(Collection entries)
........

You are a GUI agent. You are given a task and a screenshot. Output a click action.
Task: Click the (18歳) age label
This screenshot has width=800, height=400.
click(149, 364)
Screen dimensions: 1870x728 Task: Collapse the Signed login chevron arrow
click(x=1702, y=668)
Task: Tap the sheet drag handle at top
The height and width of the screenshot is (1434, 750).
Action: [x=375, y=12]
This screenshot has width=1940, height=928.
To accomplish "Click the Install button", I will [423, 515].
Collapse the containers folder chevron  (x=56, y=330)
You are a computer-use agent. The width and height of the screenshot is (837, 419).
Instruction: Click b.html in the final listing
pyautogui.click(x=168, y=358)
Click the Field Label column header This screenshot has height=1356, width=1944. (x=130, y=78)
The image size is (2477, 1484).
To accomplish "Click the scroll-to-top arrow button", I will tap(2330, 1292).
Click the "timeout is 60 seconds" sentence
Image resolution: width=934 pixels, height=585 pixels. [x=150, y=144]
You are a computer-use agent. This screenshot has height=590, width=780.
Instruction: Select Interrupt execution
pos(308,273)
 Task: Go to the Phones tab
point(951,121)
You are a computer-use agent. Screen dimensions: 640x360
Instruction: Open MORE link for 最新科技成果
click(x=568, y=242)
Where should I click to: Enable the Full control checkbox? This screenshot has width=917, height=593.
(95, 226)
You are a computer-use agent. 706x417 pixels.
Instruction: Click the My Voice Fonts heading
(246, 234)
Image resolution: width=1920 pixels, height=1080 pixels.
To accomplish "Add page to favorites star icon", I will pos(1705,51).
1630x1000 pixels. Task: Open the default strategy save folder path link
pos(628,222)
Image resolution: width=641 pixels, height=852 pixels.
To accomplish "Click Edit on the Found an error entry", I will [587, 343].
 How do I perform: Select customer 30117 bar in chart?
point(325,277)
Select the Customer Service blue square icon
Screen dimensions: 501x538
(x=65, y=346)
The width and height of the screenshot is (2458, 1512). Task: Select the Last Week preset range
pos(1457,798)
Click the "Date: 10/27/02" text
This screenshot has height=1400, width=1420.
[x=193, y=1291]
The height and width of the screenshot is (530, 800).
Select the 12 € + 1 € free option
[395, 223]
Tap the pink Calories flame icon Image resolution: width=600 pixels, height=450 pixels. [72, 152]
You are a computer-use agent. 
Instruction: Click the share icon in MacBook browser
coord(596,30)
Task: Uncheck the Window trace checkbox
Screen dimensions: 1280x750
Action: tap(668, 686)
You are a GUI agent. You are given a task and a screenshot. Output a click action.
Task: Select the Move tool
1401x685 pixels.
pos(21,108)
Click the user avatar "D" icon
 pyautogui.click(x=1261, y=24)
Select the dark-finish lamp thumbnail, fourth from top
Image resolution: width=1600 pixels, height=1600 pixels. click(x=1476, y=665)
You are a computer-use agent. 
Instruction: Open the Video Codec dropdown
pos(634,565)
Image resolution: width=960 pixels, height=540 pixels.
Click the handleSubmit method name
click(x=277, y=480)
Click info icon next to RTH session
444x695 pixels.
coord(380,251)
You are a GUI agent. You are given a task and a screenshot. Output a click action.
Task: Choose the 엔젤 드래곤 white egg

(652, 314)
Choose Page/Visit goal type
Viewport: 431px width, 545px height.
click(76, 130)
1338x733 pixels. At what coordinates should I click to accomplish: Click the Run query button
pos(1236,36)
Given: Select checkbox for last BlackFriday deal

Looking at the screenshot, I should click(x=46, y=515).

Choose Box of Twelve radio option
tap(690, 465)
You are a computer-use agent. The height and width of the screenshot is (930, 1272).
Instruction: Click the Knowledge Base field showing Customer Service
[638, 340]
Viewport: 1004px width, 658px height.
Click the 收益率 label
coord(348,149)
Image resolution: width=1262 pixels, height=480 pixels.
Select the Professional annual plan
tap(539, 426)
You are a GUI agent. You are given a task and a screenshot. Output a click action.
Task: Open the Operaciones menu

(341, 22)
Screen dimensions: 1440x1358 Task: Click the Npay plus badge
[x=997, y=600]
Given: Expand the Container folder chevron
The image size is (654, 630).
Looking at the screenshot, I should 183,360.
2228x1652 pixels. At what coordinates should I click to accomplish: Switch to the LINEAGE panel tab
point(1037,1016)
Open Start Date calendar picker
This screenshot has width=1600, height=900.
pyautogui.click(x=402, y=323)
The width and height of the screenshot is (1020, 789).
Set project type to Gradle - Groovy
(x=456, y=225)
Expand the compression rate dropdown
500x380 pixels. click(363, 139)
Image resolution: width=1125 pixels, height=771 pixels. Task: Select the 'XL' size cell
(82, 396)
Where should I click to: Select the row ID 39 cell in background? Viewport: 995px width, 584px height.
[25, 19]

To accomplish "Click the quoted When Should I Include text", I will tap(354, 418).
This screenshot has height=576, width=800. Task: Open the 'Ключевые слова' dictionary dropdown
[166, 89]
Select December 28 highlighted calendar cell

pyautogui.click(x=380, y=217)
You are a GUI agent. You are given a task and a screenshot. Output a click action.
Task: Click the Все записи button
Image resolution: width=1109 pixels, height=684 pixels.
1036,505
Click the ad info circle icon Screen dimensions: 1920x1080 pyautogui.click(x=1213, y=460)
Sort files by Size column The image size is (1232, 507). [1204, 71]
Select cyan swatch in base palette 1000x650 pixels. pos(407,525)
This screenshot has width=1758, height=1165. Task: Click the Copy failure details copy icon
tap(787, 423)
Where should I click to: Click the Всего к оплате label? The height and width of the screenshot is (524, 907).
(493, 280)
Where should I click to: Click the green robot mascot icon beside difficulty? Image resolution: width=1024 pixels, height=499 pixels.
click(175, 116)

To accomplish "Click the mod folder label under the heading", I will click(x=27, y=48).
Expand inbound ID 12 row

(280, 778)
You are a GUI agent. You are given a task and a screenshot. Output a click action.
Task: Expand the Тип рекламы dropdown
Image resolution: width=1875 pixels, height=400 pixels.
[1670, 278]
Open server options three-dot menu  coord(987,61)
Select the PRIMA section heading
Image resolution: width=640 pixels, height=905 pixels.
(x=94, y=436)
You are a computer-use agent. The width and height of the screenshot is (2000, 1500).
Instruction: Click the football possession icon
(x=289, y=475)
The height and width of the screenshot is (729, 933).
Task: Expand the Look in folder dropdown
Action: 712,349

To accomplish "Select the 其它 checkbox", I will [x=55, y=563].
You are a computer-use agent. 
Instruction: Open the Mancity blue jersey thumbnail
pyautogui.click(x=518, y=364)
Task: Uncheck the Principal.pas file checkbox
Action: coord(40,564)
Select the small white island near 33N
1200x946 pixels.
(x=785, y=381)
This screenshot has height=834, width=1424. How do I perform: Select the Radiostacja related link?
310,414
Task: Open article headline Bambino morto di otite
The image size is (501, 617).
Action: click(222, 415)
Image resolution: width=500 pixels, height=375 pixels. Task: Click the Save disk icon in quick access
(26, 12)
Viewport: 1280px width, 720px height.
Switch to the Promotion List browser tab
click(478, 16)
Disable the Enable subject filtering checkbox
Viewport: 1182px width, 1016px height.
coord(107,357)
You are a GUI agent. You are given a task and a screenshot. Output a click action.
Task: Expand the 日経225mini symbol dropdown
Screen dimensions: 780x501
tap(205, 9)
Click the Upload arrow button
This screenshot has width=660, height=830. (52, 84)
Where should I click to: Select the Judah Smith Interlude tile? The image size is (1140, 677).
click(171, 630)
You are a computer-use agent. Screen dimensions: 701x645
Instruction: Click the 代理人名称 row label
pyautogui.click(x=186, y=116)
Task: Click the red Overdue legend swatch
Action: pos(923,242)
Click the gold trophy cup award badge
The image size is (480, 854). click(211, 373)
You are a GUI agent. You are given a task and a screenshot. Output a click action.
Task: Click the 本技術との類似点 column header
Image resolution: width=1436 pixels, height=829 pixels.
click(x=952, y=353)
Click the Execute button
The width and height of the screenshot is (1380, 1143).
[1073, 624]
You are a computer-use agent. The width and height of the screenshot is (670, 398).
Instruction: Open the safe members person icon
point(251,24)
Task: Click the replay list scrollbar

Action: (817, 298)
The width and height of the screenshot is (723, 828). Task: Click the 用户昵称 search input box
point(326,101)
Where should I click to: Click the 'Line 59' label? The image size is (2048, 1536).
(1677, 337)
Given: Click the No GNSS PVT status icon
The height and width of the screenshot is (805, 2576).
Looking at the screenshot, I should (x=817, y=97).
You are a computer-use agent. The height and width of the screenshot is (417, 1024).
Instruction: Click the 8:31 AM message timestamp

........

Task goal: Can you write out the entries again, starting at the line that has "Image resolution: width=960" and stopping after the line that has "pyautogui.click(x=380, y=217)", switching "Image resolution" to "Screen resolution" and leaving everything else unchanged?

Written reply:
Screen resolution: width=960 pixels, height=540 pixels.
Click the handleSubmit method name
click(x=277, y=480)
Click info icon next to RTH session
444x695 pixels.
coord(380,251)
You are a GUI agent. You are given a task and a screenshot. Output a click action.
Task: Choose the 엔젤 드래곤 white egg

(652, 314)
Choose Page/Visit goal type
Viewport: 431px width, 545px height.
click(76, 130)
1338x733 pixels. At what coordinates should I click to accomplish: Click the Run query button
pos(1236,36)
Given: Select checkbox for last BlackFriday deal

Looking at the screenshot, I should click(x=46, y=515).

Choose Box of Twelve radio option
tap(690, 465)
You are a computer-use agent. The height and width of the screenshot is (930, 1272).
Instruction: Click the Knowledge Base field showing Customer Service
[638, 340]
Viewport: 1004px width, 658px height.
Click the 收益率 label
coord(348,149)
Screen resolution: width=1262 pixels, height=480 pixels.
Select the Professional annual plan
tap(539, 426)
You are a GUI agent. You are given a task and a screenshot. Output a click action.
Task: Open the Operaciones menu

(341, 22)
Screen dimensions: 1440x1358 Task: Click the Npay plus badge
[x=997, y=600]
Given: Expand the Container folder chevron
The image size is (654, 630).
Looking at the screenshot, I should 183,360.
2228x1652 pixels. At what coordinates should I click to accomplish: Switch to the LINEAGE panel tab
point(1037,1016)
Open Start Date calendar picker
This screenshot has width=1600, height=900.
pyautogui.click(x=402, y=323)
The width and height of the screenshot is (1020, 789).
Set project type to Gradle - Groovy
(x=456, y=225)
Expand the compression rate dropdown
500x380 pixels. click(363, 139)
Screen resolution: width=1125 pixels, height=771 pixels. Task: Select the 'XL' size cell
(82, 396)
Where should I click to: Select the row ID 39 cell in background? Viewport: 995px width, 584px height.
[25, 19]

To accomplish "Click the quoted When Should I Include text", I will tap(354, 418).
This screenshot has height=576, width=800. Task: Open the 'Ключевые слова' dictionary dropdown
[166, 89]
Select December 28 highlighted calendar cell

pyautogui.click(x=380, y=217)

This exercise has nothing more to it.